* **Text extract**
I hope you don't mind am cross posting to TLDA members list since I think my reply may be useful from a historical perspective at least.
I call Bullshit :-)
Let me see if I can square this up a bit: First, ICANN, you and we, do
not verify Intellectual Property Rights (IPR) within the jurisdiction of
the registering party prior to completing a registration.
Is that for TLDs or domains?
Any assumptions of authority that they, you, and us make about the
authority to operate a given namespace is horseshit until it is tested
in court.
Authority is not at issue when it comes to name space and the root. Authority is not nor ever has been vested in the root. Authority is in the TLD. And the IPR is in what is produced to create the TLD as well as the contracts that go with each domain sold or allocated or delegated or registered.
In fact you are wrong in your assumption that this has never been tested. Ownership rights in a TLD have indeed been tested in a lower U.S. court as a direct result of a partnership dispute. The TLDs were considered assets for the purpose of division. The legal issue / dispute was with the first alternative root the alternic - i think it was called.
You may remember one of the owners in the alternic went to jail for hijacking the
internic.net website - anyone remember that one? But I digress.
The court recognized the TLDs were intangible property and awarded the spoils to the victor who still to this day operates them.

* **Recorded information**
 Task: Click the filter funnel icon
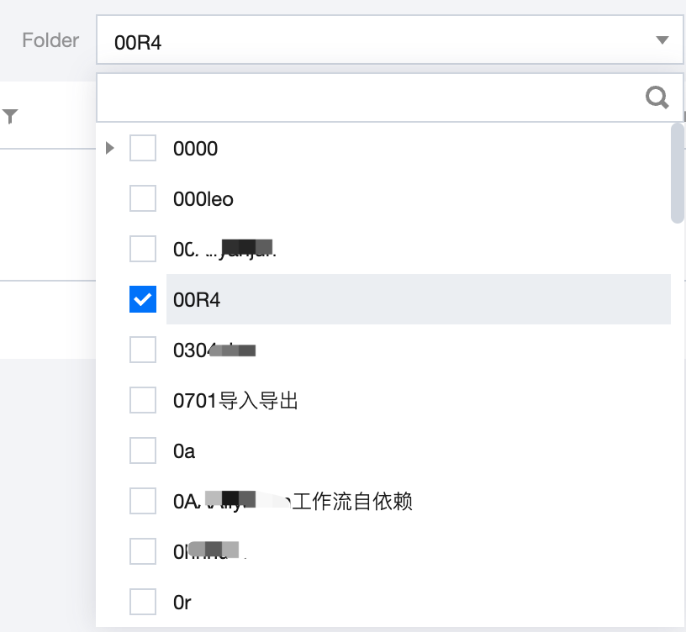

* **Goal of the exercise**
Duplicate the stretch of the post on TLD ownership above from "I hope you don't" through "TLDs or domains?".

* **Output**
I hope you don't mind am cross posting to TLDA members list since I think my reply may be useful from a historical perspective at least.
I call Bullshit :-)
Let me see if I can square this up a bit: First, ICANN, you and we, do
not verify Intellectual Property Rights (IPR) within the jurisdiction of
the registering party prior to completing a registration.
Is that for TLDs or domains?